Meningite volta a preocupar
Atingindo principalmente as crianças, a meningite volta a chamar a atenção em Curitiba. Só nos meses de janeiro e fevereiro, foram mais de 240 casos registrados na cidade. Em março, 175 foram acrescentados à lista da Secretaria Municipal da Saúde, que garante que não se trata de um surto e sim de uma doença típica de mudança de estação.
É uma doença que acontece no mundo inteiro, explica Eliane Maluf, médica epidemiologista da Secretaria Municipal da Saúde. Os números podem ser considerados normais até agora, diz. De acordo com a médica, em todo o ano de 98 foram registrados 750 casos no município. O que mesmo assim não chegou a configurar uma epidemia. Existe um instrumento de estatística através do qual fazemos um monitoramento semanal da doença, esclarece Eliane. Tomando como base uma média histórica, calculamos um limite médio esperado. E por enquanto está tudo dentro da normalidade.

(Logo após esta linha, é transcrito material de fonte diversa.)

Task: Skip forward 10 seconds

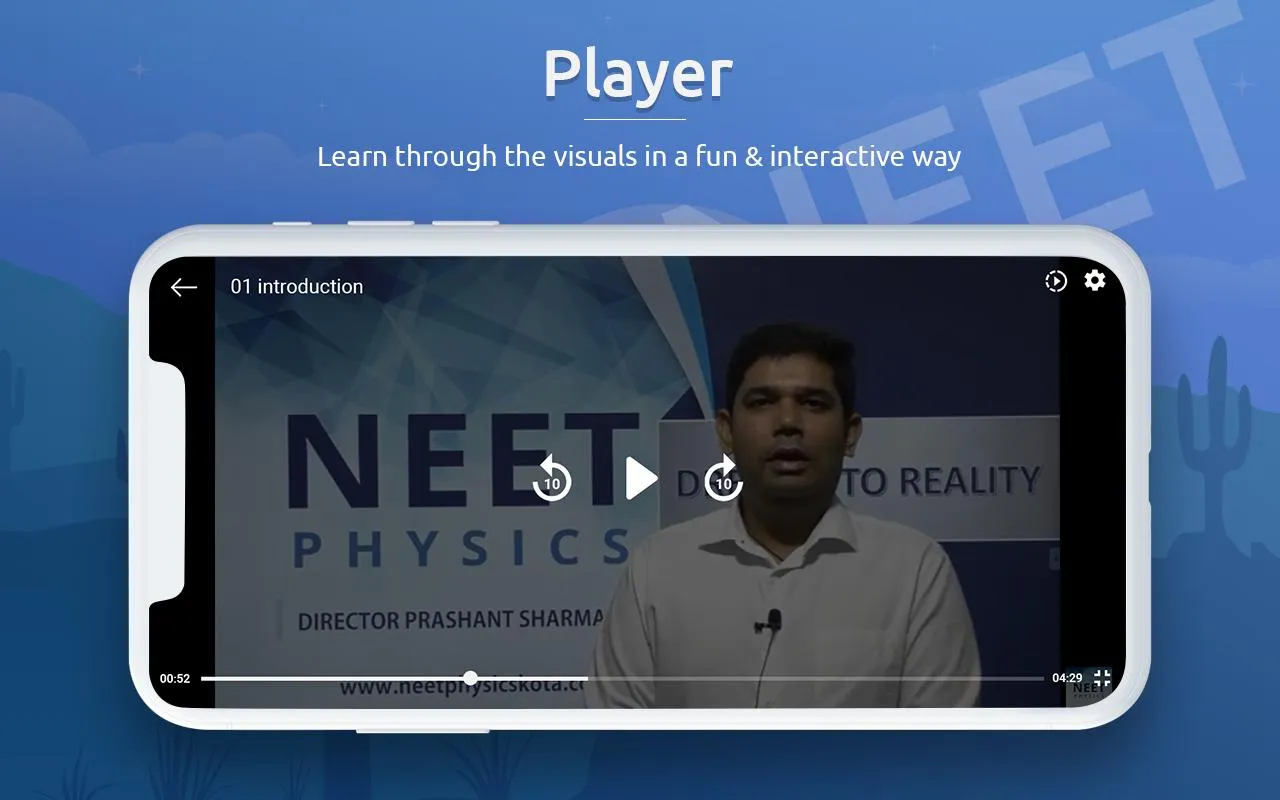Action: pos(722,479)
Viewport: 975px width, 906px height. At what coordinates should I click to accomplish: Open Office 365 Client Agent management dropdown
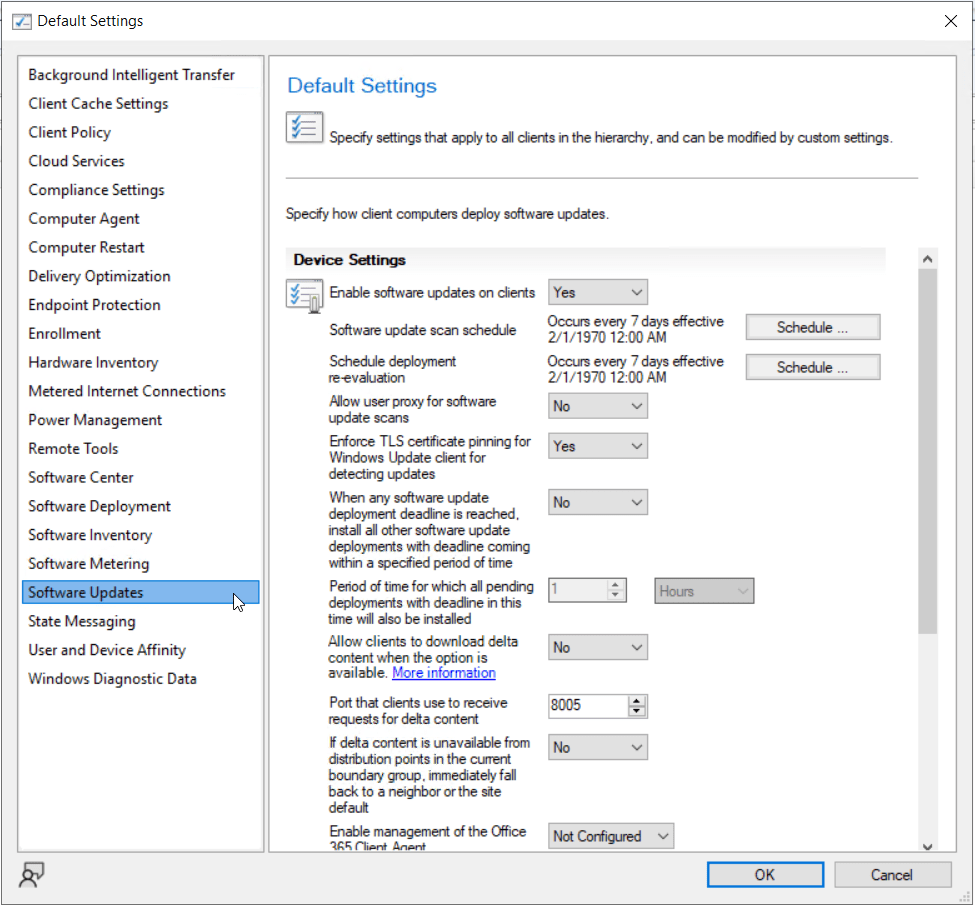tap(611, 836)
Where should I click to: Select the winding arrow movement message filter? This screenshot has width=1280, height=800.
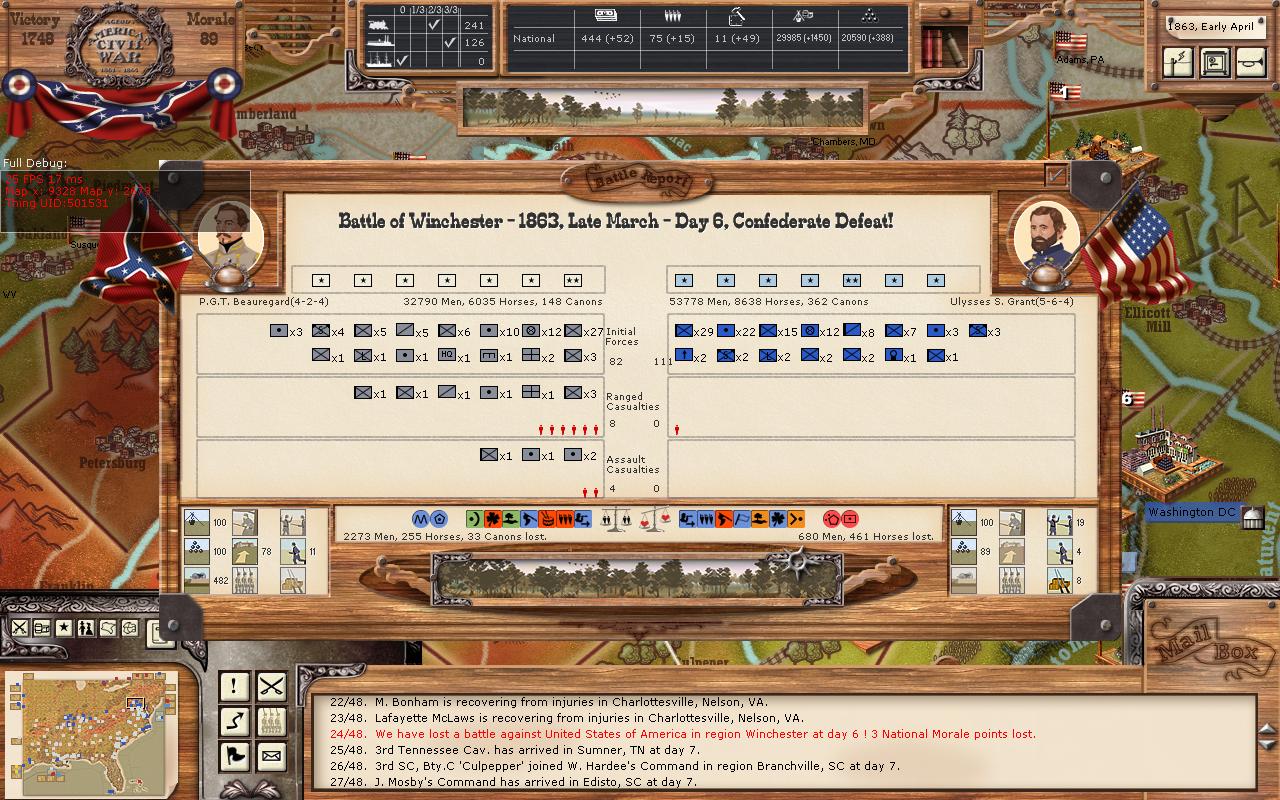(x=234, y=720)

Só no Hospital Pequeno Príncipe, foram registrados no mês passado, 111 casos, sendo 87 deles virais e o restante de origem bacteriana. Destes, apenas um doente teve a meningite meningocócica, considerada como a mais grave de todas. O que a gente está tendo mesmo, conta o diretor clínico do hospital, Donizetti Gianberardino, é uma certa pressão. Como a meningite assusta por causa dos sintomas, ela exige um pernoite para que possamos verificar qual é o tipo. E daí surge a idéia de que se tem um surto, diz. Mas o maior número de casos registrados no hospital é o de meningite viral, que não chega a ter maiores consequências, segundo o Gianberardino.
Com sintomas como a rigidez na nuca, febre, dor de cabeça e vômito, a doença é transmitida por via respiratória, fator que deve contribuir ainda mais para que o número de casos registrados tenha uma elevação nos próximos meses. De acordo com a secretaria da saúde, a convivência em ambientes pequenos e fechados, por causa das temperaturas mais baixas, faz com que os casos comecem a se concentrar neste período. Segundo Eliane, a preocupação só deve existir se o caso for de meningite meningocócica, que costumam ter um aumento no período do inverno. Mas a viral, responsável pelos números de agora é considerada como benigna tanto nas crianças como nos adultos. Ela tem tratamento rápido e não deixa sequelas, uma vez que é detectada e tratada precocemente, conclui.(V.A.)